EXCERPT PROVIDED:
--- START ---

An impoverished healthcare system
Scheduled Tribes in India comprise 8.6 per cent of the country’s population as reported in the 2011 census of India. Many of these tribes inhabit the most inaccessible parts of the country. Tribal communities in India had “poorer health indicators, a greater burden of morbidity and mortality, and very limited access to health care services” this is what the executive committee on tribal health appointed by the Ministry of Health and Family Welfare in its report stated. The committee further produced a list of ten health problems affecting the tribal communities which are malaria, malnutrition, infant mortality, family planning, maternal health, and alcoholism and health literacy. “Urban diseases” like hypertension, cancer and diabetes were also widespread among tribal populations today.
The committee also made a distinction between the diseases affecting the tribal communities in the north-eastern region and the diseases affecting the tribes in the rest of the country. At the end of the report the committee marked the opinion according to which poor quality of health amongst tribal communities was still at a substantial improvement from the abysmal conditions a few decades ago, this statement can be considered in lieu of the argument that there is substantial increase in health indicators of the scheduled tribes but problem child mortality is also an important reality of the tribal community in India as reported by Maitreyi Bordia Das and Soumya Kapoor Mehta in their paper submitted to the World Bank on Poverty and Social Exclusion in India
The Adivasi children are the least affected by health problems like diahorrea and respiratory issues, they are not prone to problems like cough, cold or fever frequently but the still the child mortality rate is high and the reason behind this the lack of medical assistance provided by the state or lack of proper health infrastructure during emergencies which continues to affect the tribes.

--- END ---

DATASET EXCERPT:
--- START ---

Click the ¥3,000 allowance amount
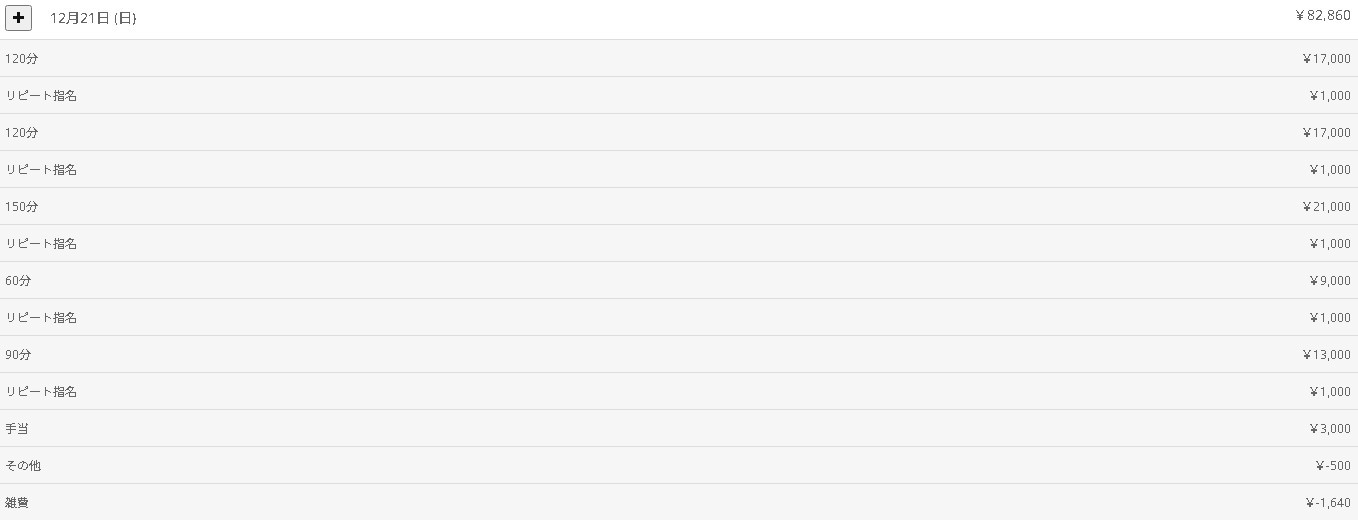 pos(1329,429)
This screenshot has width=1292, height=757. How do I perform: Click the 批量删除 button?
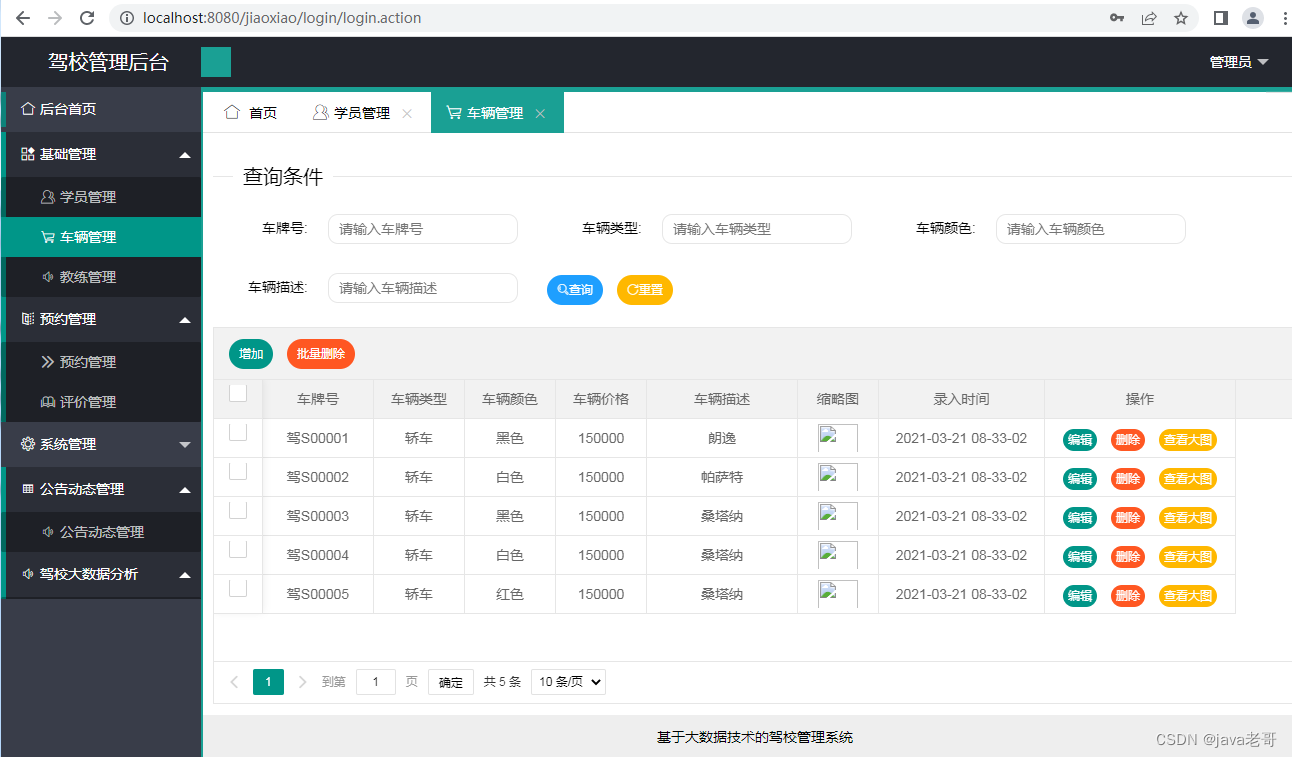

--- END ---

WORK INSTRUCTIONS: Please condense the paragraph beginning "The Adivasi children are the least affected" from the excerpt on tribal healthcare in India into a shorter version that keeps its main facts.

RESULT BELOW: Adivasi children are least affected by diarrhea and respiratory issues and rarely get cough, cold or fever. Their child mortality rate is still high because the state provides little medical assistance and proper health infrastructure for emergencies is lacking, a problem that continues to affect the tribes.